British YouTuber (born 1994)

Jamie Anthony Lotun-Raines (born 19 February 1994) is an English YouTuber, LGBTQ activist, psychologist, and author. His videos include commentary on gender identity and other LGBTQ+ issues, as well as general lifestyle topics. Raines is a trans man and has documented his gender transition, including the effects of hormone replacement therapy and gender reassignment surgery. His channel, Jammidodger, has over one million subscribers.

==Early life and education==
Jamie Anthony Lotun-Raines was born 19 February 1994, and is from Colchester in Essex. He attended St Mary's School in Colchester, and later Colchester Sixth Form College.

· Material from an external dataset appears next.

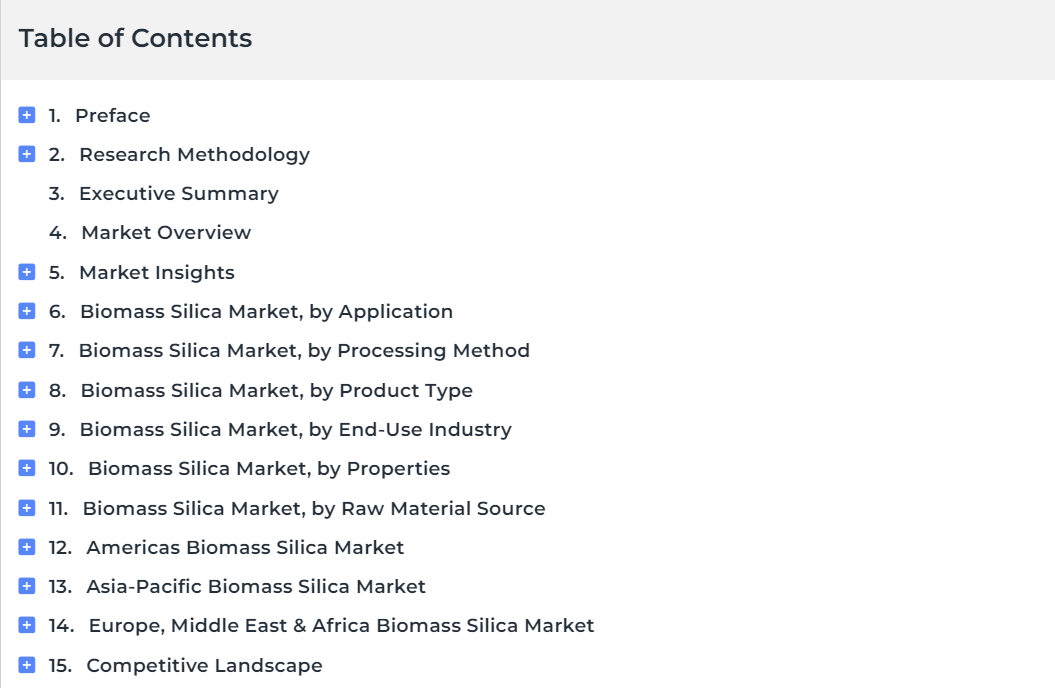This screenshot has height=688, width=1055.
Task: Expand Research Methodology with its plus icon
Action: [27, 154]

Raines recalls feeling like a boy from the age of four, and that he chose to express himself in masculine ways from an early age. At the age of 16, he realized he was transgender after watching a documentary involving a trans man and relating to their shared experiences. He describes his family and close friends as being immediately supportive and choosing the name Jamie with their help. In order to document the physical changes he underwent during his transition, Raines took a photograph of himself each day for three years. Raines has a master's degree and earned a PhD in Psychology from the University of Essex in 2021.
==Career==
===Social media===
Raines started the YouTube channel Jammidodger in 2011. The title is a reference to his name and to Jammie Dodgers, a popular type of biscuit in the UK. Having found YouTube videos to be a useful resource when discovering his own gender identity, he started the channel to provide a UK perspective on the transition process as well as to document the process for himself.

Over time the channel has evolved to cover broader LGBT+ issues and also more general lifestyle content such as reacting to internet memes and subreddits, and reviewing cat toys. Raines was prominent among the many YouTubers to make videos criticising the views about trans people expressed by J. K. Rowling. In 2020, both Raines and his wife, Shaaba Lotun, made videos as part of Southend Council's Protect Your Fam project to encourage social distancing, hand-washing and mask wearing during the COVID-19 pandemic.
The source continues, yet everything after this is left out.